> Aim of the exercise: Below is a listing; restate from it, character for character, the lines beginning at the line holding "Viewport: 1010px width, 556px height." and ending at the line holding "Image resolution: width=952", both included.

> Task input:
________

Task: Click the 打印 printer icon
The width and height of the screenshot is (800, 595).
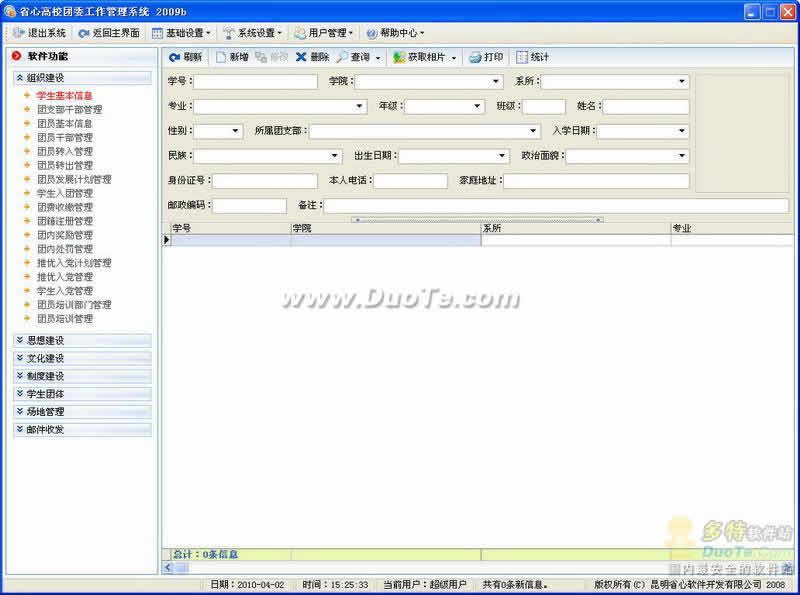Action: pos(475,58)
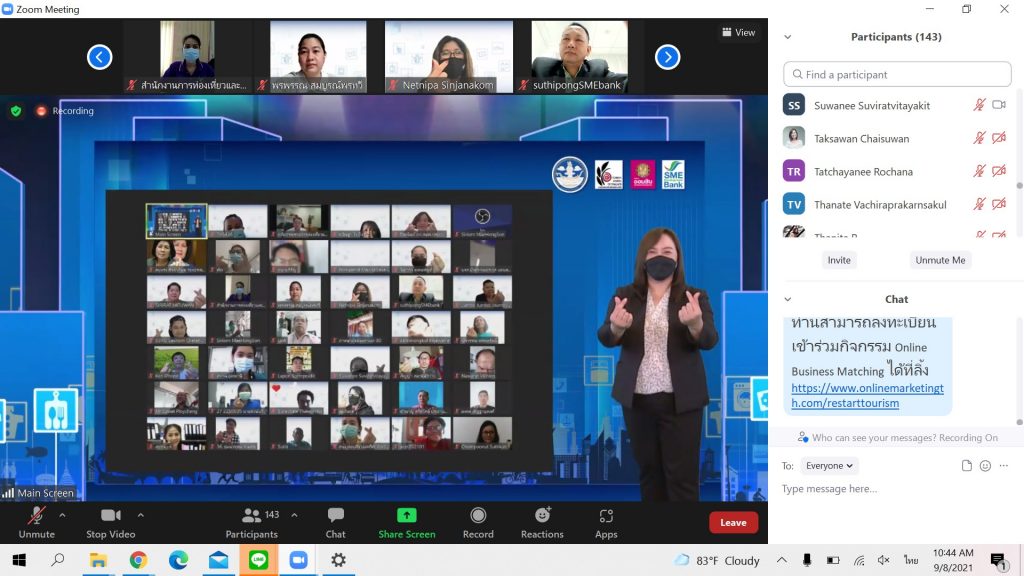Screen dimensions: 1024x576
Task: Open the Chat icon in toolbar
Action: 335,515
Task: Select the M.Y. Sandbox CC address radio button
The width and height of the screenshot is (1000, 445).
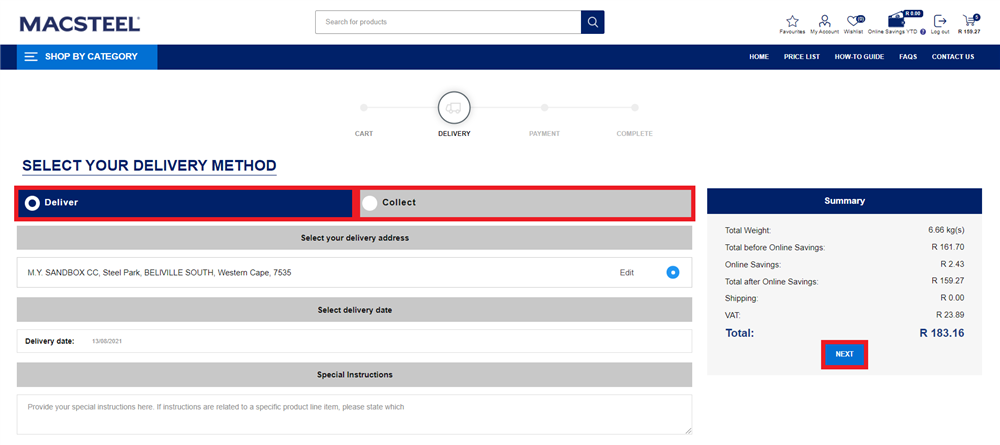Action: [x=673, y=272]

________

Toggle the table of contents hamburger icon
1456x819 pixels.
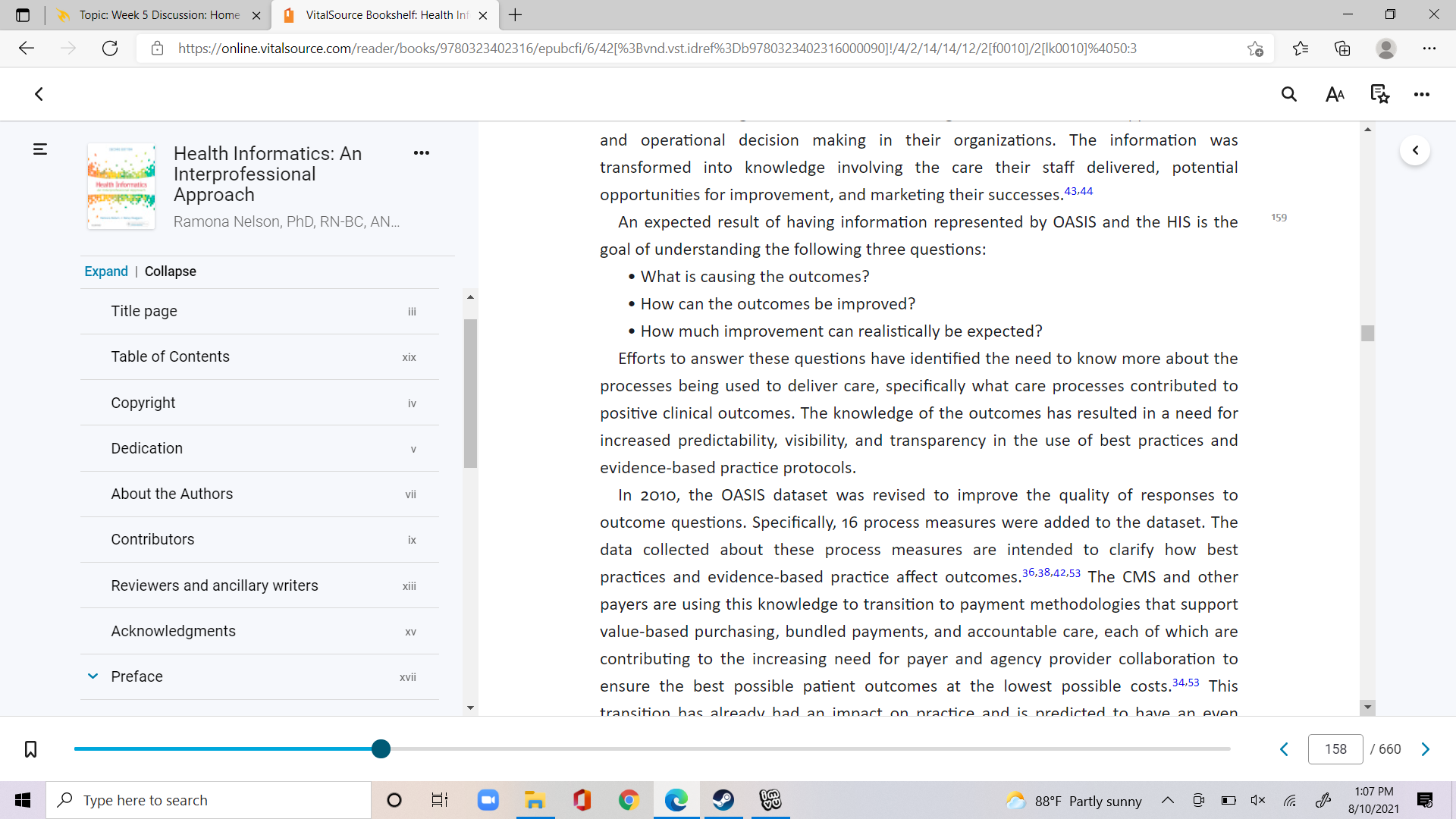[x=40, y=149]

________

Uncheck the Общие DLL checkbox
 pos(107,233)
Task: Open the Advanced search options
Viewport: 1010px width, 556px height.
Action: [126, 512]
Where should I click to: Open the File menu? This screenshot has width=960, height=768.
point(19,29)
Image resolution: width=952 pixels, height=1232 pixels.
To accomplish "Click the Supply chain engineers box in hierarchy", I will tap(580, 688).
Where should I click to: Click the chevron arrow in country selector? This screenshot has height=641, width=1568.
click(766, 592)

________

> Answer to the exercise:
Viewport: 1010px width, 556px height.
Action: [126, 512]
Where should I click to: Open the File menu? This screenshot has width=960, height=768.
point(19,29)
Image resolution: width=952 pixels, height=1232 pixels.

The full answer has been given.